Others had more measured and thoughtful responses. The link above is a much better explanation of the event and what it means than I can write; go have a look. It also gives due credit to the thoughtful games GMT can and does produce. Colonial Twilight, Navajo Wars and Comancheria all get praise for handling complex issues well, as do Freedom: the Underground Railroad and This Guilty Land, two games by other publishers.
Again, I did not have a chance to learn very much about the game, but it seems it was too cavalier and light a treatment of the topic to be appealing to the strong-history crowd, and not satisfying enough for the theme/history-be-damned, strong-play crowd. So, a sound business decision, and one that is GMT’s and only GMT’s to make.

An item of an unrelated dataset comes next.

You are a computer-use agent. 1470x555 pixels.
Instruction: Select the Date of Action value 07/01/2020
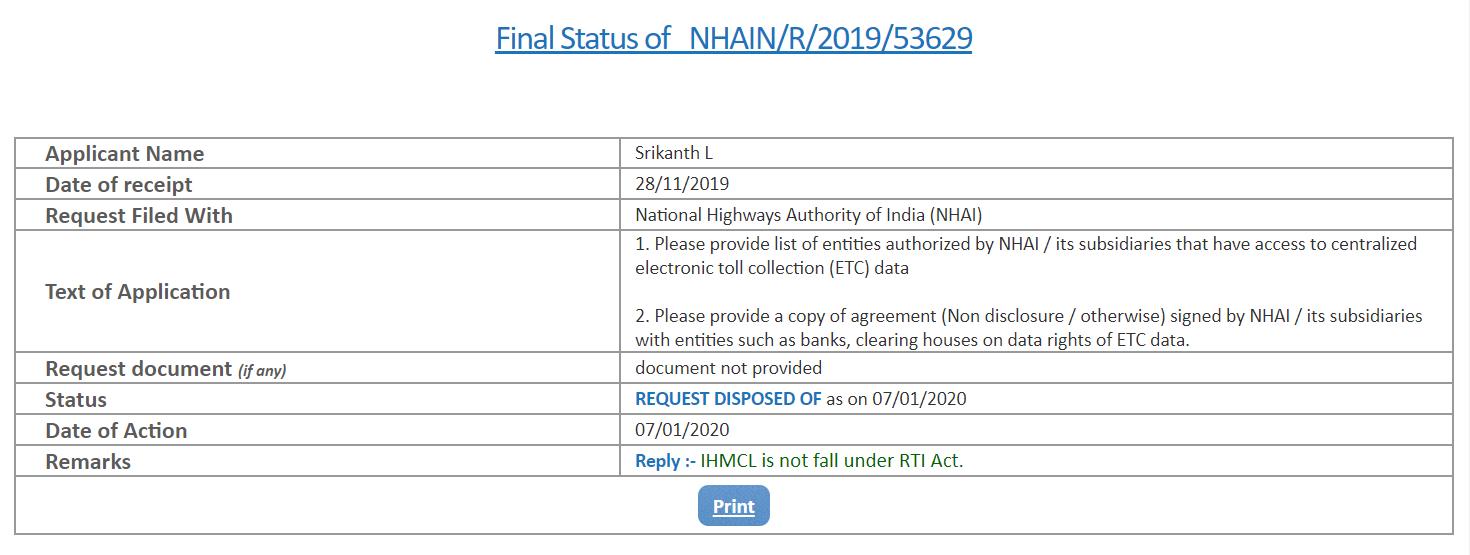tap(682, 431)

We should not shy away from historical controversy, for that is the most direct way history teaches us it’s still there and still valuable. But it has to be done in a productive way, that advances the state of play. Obviously, this game did not do that.
Probably more than a few people have commented that if the game were rethemed and placed on a distant planet as “Scramble for Afraxic”, they might have had a goer on their hands… sometimes that works. GMT has a few of these 4X in space games in their stable, and they sell very well… I suppose they are good games too, but I don’t play much science fiction stuff anymore. But the point is that there is sufficient distance from what is going on, even more so than the usual abstraction of playing a game about something, to not bother people.